[Bioc-devel] Methods to speed up R CMD Check
Hervé Pagès
hp@ge@@on@g|thub @end|ng |rom gm@||@com
Tue Mar 23 20:08:12 CET 2021
Doesn't really matter where you put them but
.my_internal_global_variables, .get_eh(), .set_eh(), and toto() don't
need to be defined inside the .onLoad() hook, and it's actually
cleaner/easier to not define them there. You can define there anywhere
in your ewceData/R/* files.
Here is a slightly improved version of the code:
.my_internal_global_variables <- new.env(parent=emptyenv())
.get_eh <- function() get("eh", envir=.my_internal_global_variables)
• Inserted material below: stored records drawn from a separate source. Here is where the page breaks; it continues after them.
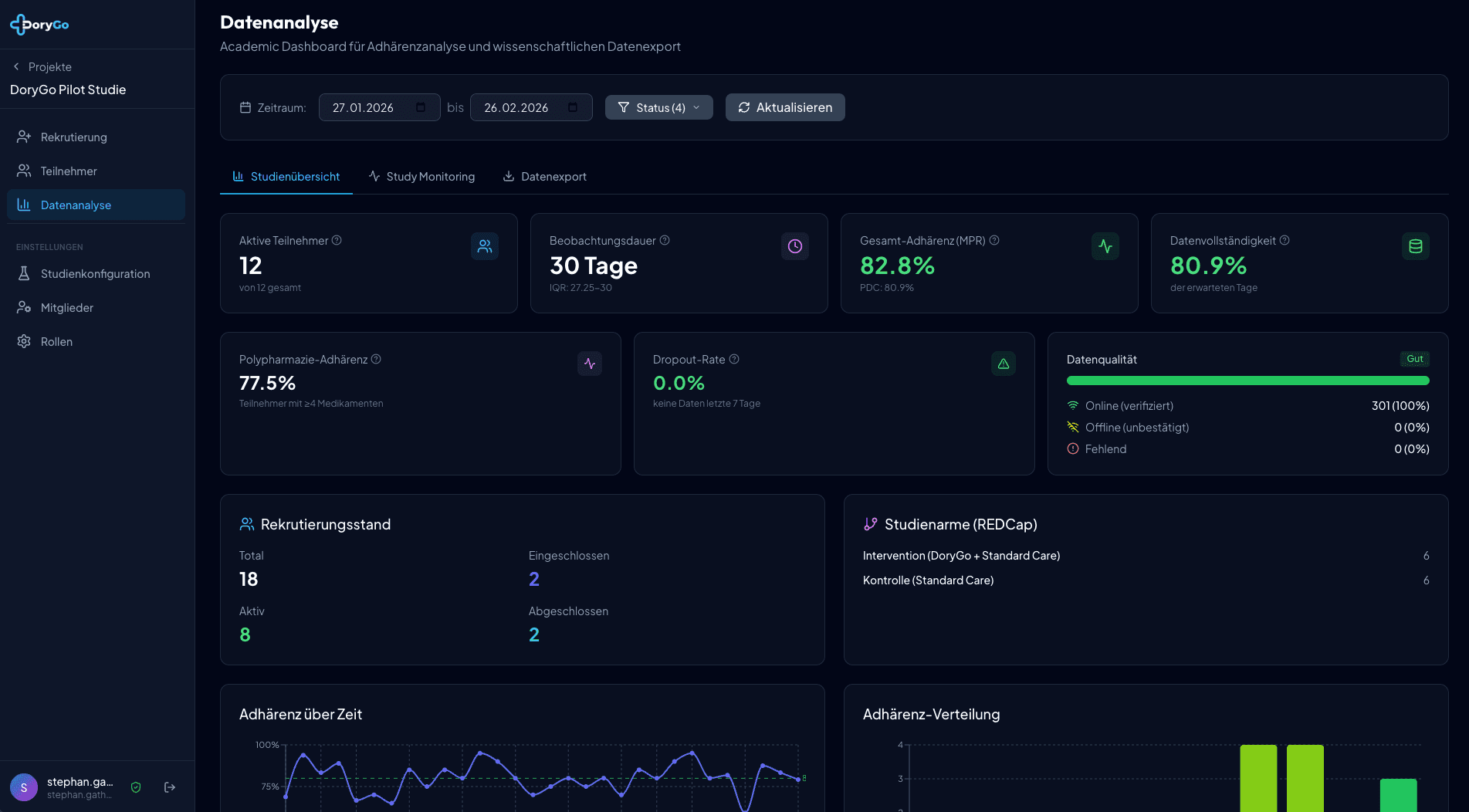
Task: Click the database icon in Datenvollständigkeit card
Action: click(1415, 246)
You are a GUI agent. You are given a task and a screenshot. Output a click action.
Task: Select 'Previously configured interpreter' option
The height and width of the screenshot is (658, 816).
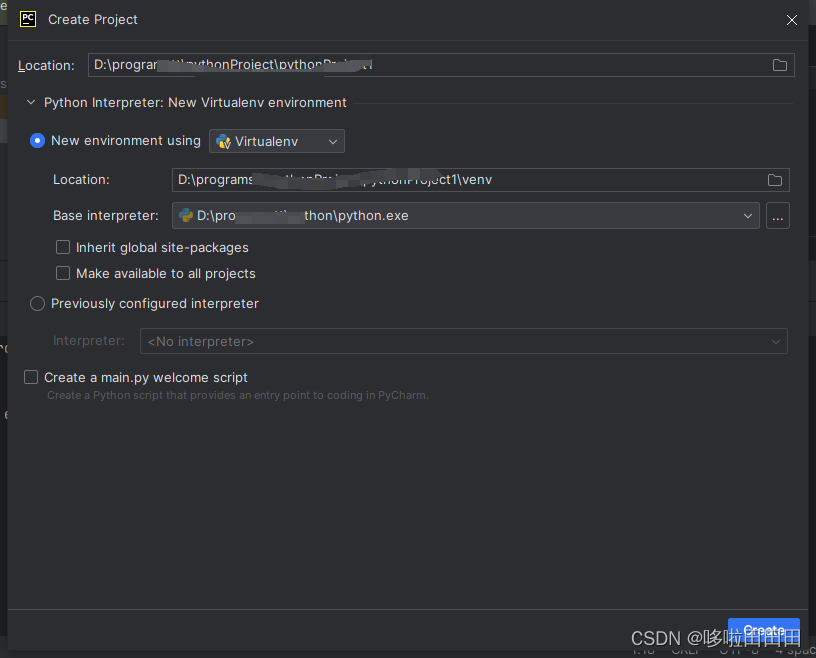37,303
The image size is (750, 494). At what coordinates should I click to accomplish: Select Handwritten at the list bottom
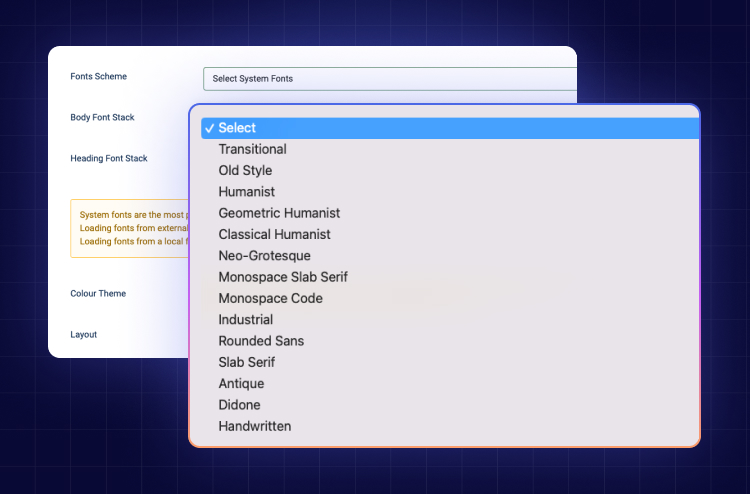point(450,426)
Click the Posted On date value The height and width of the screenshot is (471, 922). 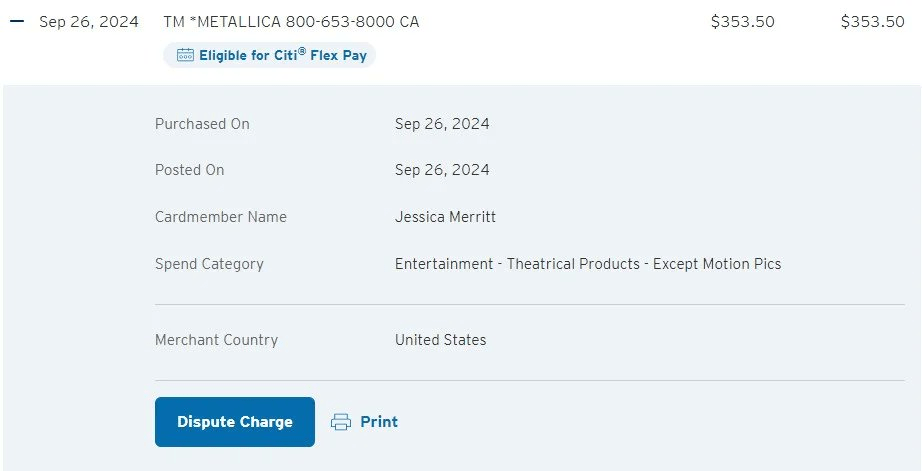pos(442,170)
.set_eh <- function(value) assign("eh", value,
envir=.my_internal_global_variables)
get_ExperimentHub <- function()
{
eh <- try(.get_eh(), silent=TRUE)
if (inherits(eh, "try-error")) {
eh <- ExperimentHub::ExperimentHub()
.set_eh(eh)
}
eh
}
In my packages I like to put this kind of low-level stuff in R/utils.R.
None of this is exported.
Then anywhere in your package when you need an ExperimentHub instance, do:
## Exported.
tt_alzh <- function()
{
eh <- get_ExperimentHub()
eh[["EH5373"]]
}
H.
On 3/23/21 10:53 AM, Murphy, Alan E wrote:
> HeyHervé,
>
> Thanks for this it is very helpful and I'm very sorry but I have one
> more question, where to put option 3? I thought making an onload r
> script for it:
>
> .onLoad <- function(libname, pkgname) {
> .my_internal_global_variables <- new.env(parent=emptyenv())
> .get_eh <- function() get("eh", envir=.my_internal_global_variables)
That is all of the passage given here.